Wir haben in Deutschland Fachleute, die sich in der Region auskennen und das Desaster vorhergesagt haben, sowohl in den Reihen der Politik (zum Beispiel Norbert Röttgen, Jürgen Todenhöfer, um nur zwei zu nennen) als auch in denen der Militärs. Und es war vermutlich eine so genannte „politische Entscheidung“, entgegen diesen Warnungen die Situation in der Öffentlichkeit schön zu reden und zu verharmlosen.
Ich frage mich, wie es den Eltern und Angehörigen der getöteten deutschen und amerikanischen Soldaten gehen mag, die jetzt den Gedanken ertragen müssen, dass ihre Kinder, Brüder, Ehemänner und Väter für einen absehbar sinn- und wirkungslosen militärischen Einsatz ihr Leben gelassen haben. Ich frage mich aber auch, wie die jüngsten politischen Entscheidungen ausgesehen hätten, wären Angehörige hiesiger politischer Entscheidungsträger in Afghanistan involviert.

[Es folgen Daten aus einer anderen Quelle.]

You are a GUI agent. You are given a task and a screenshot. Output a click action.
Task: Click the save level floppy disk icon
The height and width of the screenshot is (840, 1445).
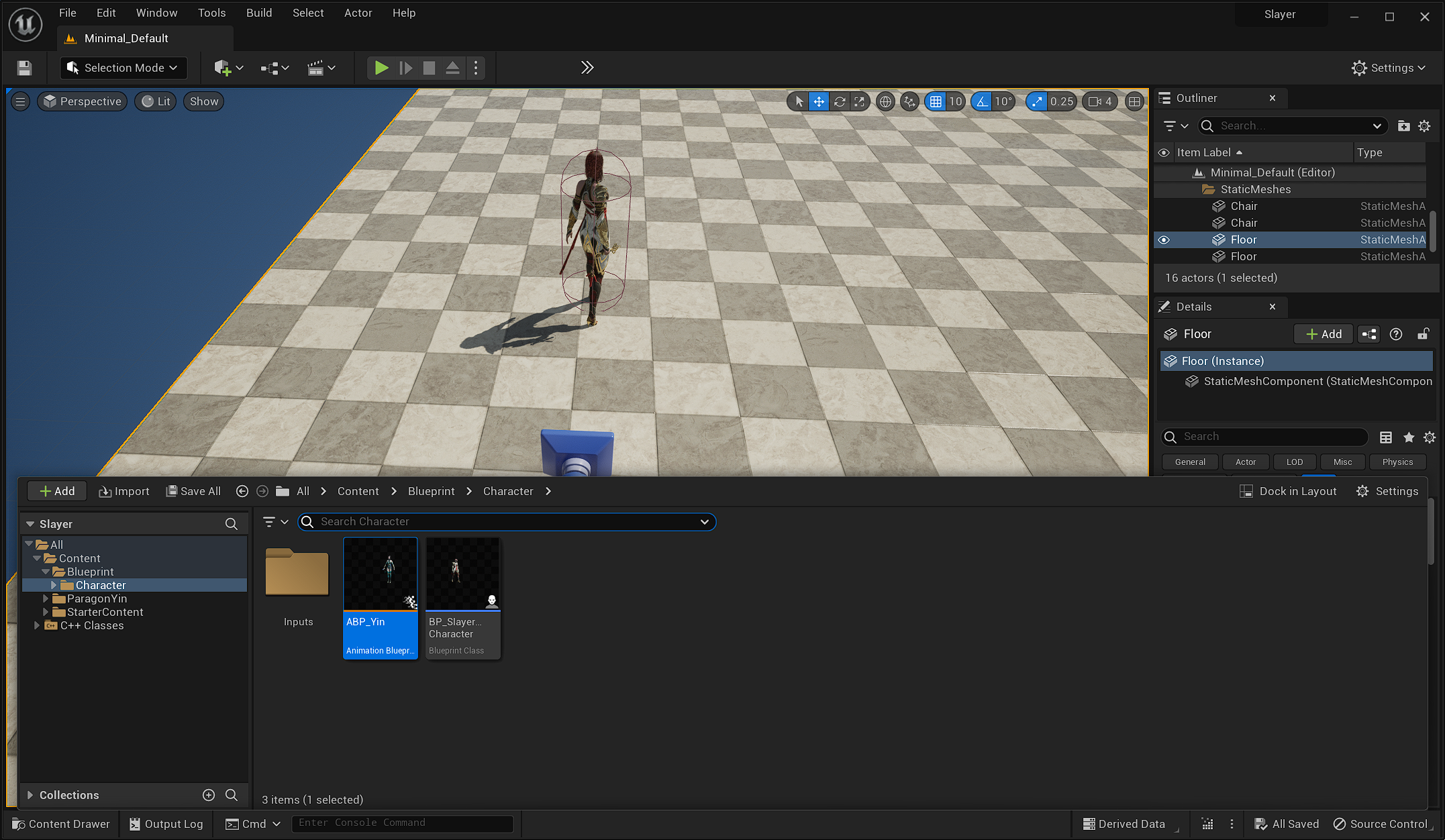[24, 68]
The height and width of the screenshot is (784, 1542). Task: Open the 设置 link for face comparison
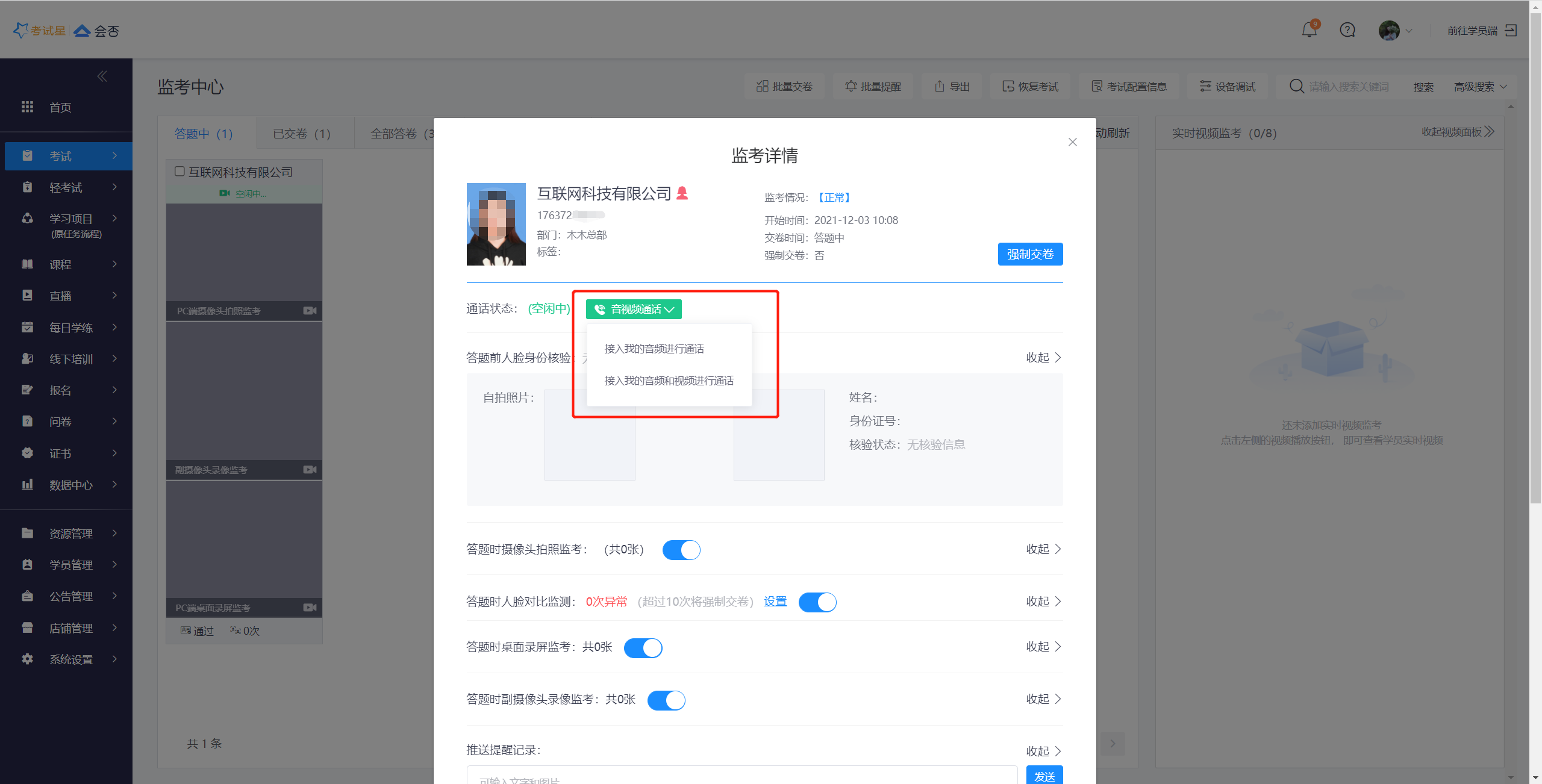pyautogui.click(x=775, y=601)
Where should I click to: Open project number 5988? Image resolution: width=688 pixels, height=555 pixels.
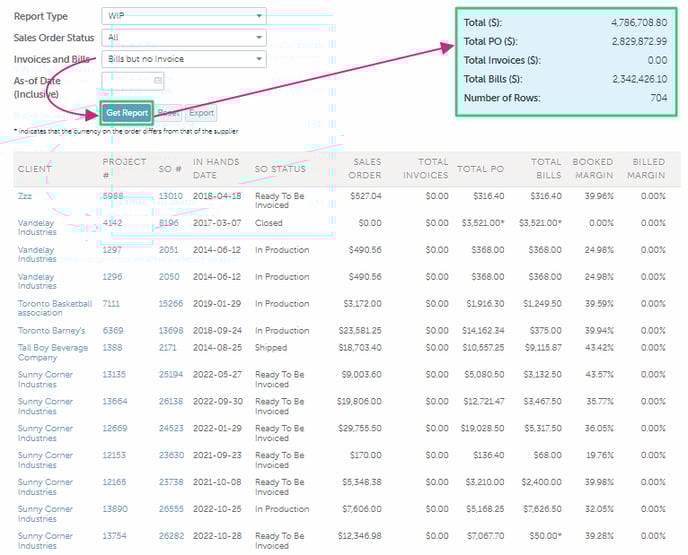point(113,196)
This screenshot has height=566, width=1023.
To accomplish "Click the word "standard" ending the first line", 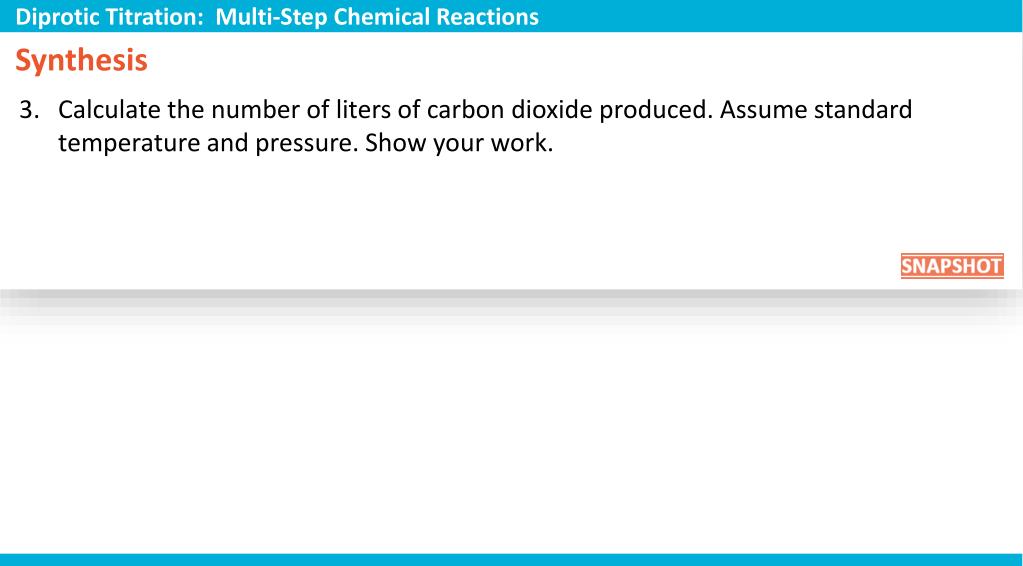I will (x=863, y=109).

Gab es nicht am 31. Juli 2021 in Katar Gespräche zwischen „hochrangigen deutschen Diplomaten und den Taliban“, die mit einer „überraschend deutlichen Zusage der Taliban endete, sich für den Schutz der afghanischen Ortskräfte einzusetzen“? Bei der Betrachtung dieser und vieler weiterer innen- und außenpolitischen Facetten unserer Politik denke ich immer häufiger und mit wachsendem Entsetzen an Max Frischs „Biedermann und die Brandstifter“ von 1953 (!), der (Zitat Wikipedia) „zwei Brandstifter in sein Haus aufnimmt, obwohl sie von Anfang an erkennen lassen, dass sie es anzünden werden“ und der noch an das Gute im Menschen glaubt, obwohl der Dachstuhl schon brennt. „Ein Lehrstück ohne Lehre“, wie der Untertitel sagt.